The seven-page suit filed Thursday in U.S. District Court in Baltimore challenges Maryland's restrictions on handgun carry permits. Under state law, applicants must show, among other things, that they are not addicted to drugs or alcohol, don't have a history of violence and have a "good and substantial reason" to carry a gun.
Plaintiff Raymond Woollard, a Navy veteran who once fought with an intruder in his Baltimore County home, was denied a permit because the state found that he could not show he had been subject to "threats occurring beyond his residence," according to the suit.
"He was only denied for lack of a so-called good and substantial reason," said Cary J. Hansel, one of the plaintiffs' lawyers. He said Woollard met all of the other hurdles.
"Imagine a world in which you had to go to the government and show a good and substantial reason to exercise your constitutional rights," Hansel said. "We are not arguing there shouldn't be background checks, fingerprints, mental examinations or training requirements."
The lawsuit comes in the aftermath of recent court victories for gun rights advocates. In June, the Supreme Court ruled that the Second Amendment provides Americans a fundamental right to bear arms that cannot be violated by state or local governments. The decision extended the court's landmark 2008 ruling that struck down the District's decades-old ban on handgun possession.
Raquel Guillory, a spokeswoman for Maryland Attorney General Douglas F. Gansler declined to comment on the case, saying that state officials had not reviewed the arguments.

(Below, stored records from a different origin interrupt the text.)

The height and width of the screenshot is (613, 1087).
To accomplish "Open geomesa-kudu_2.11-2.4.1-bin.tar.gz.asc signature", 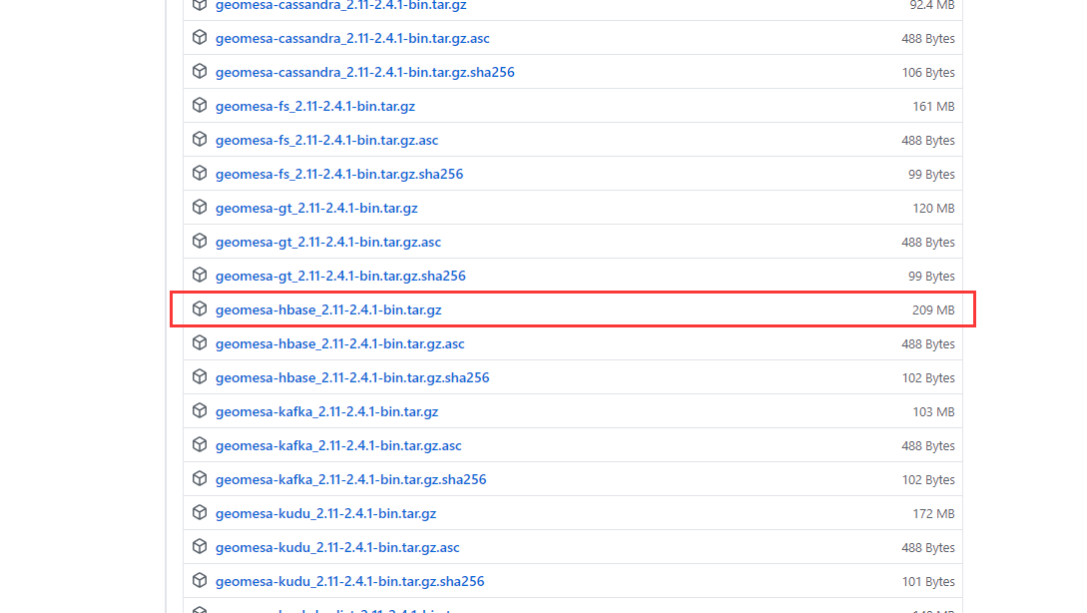I will [337, 547].
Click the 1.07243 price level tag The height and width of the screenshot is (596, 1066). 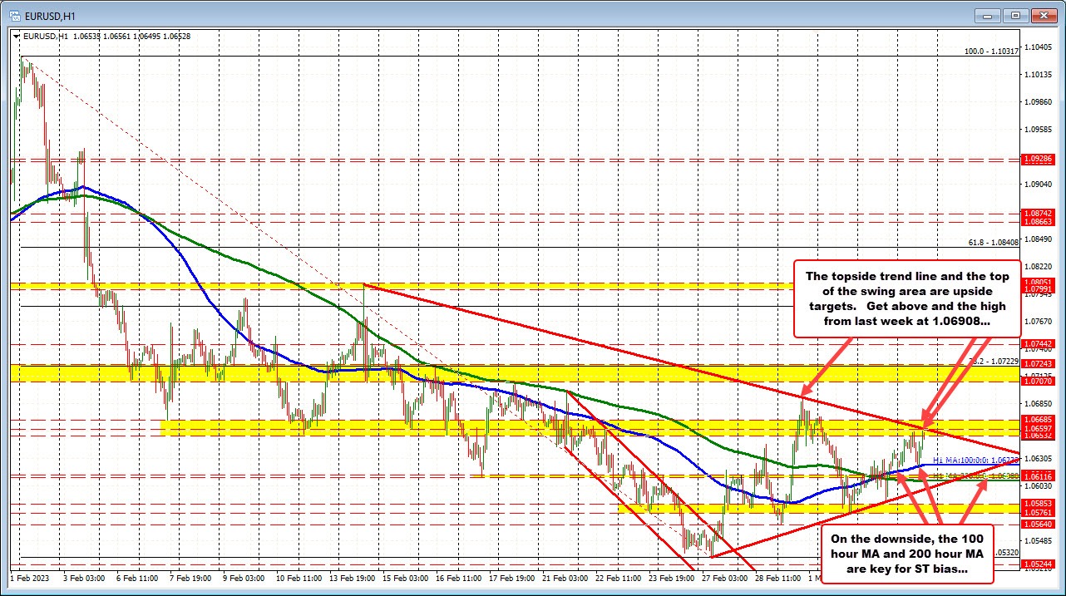coord(1039,364)
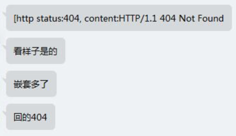Image resolution: width=236 pixels, height=136 pixels.
Task: Click the tail of the 看样子是的 bubble
Action: [x=4, y=47]
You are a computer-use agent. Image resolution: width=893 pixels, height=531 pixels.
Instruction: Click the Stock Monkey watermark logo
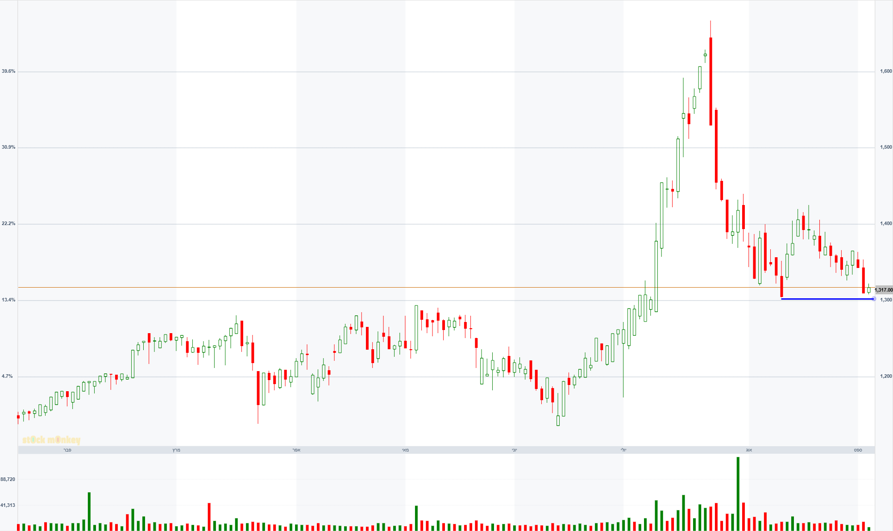pos(51,440)
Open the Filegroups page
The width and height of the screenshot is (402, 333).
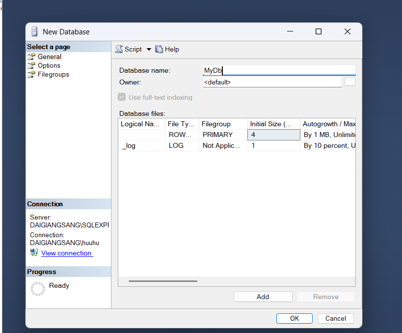(x=53, y=75)
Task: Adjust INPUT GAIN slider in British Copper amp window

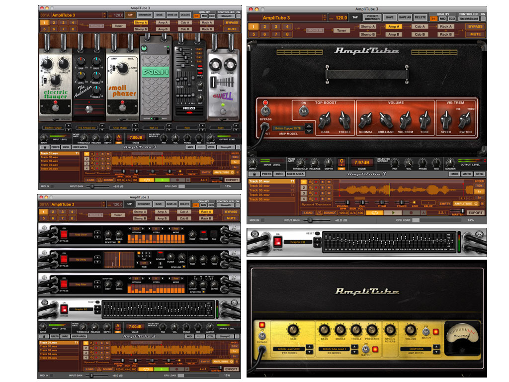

But Guillory said the attorney general's office reexamined state gun laws in the context of the recent Supreme Court rulings. "We have reviewed Maryland gun laws and concluded none of them are so stringent as to violate the Second Amendment," she said.
The lawsuit, also filed on behalf of the Bellevue, Wash.-based Second Amendment Foundation, names the Maryland State Police superintendent, Col. Terrence B. Sheridan, and three members of the state handgun permit review board as defendants.
Hansel said a permit generally is needed to carry a handgun outside the home in Maryland. There are some exceptions, he said, including taking a gun home after it is bought or traveling to a shooting range.
According to the suit, Woollard, who lives on a Baltimore County farm, was with his family on Christmas Eve 2002 when a man shattered a window and broke into his home. Woollard trained his shotgun on the man, but the two fought and the intruder pulled the gun away. Woollard's son eventually got another gun, ending the fight.
The intruder was convicted of burglary in that case and ultimately was sent to prison after violating probation, according to the lawsuit. The man, who was released from prison in 2005, lives about three miles from Woollard.
Woollard's handgun permit was renewed in 2005, according to the lawsuit. He sought to renew it again last year but was denied. The board found that Woollard had not "submitted any documentation to verify threats occurring beyond his residence, where he can already legally carry a handgun," the suit states.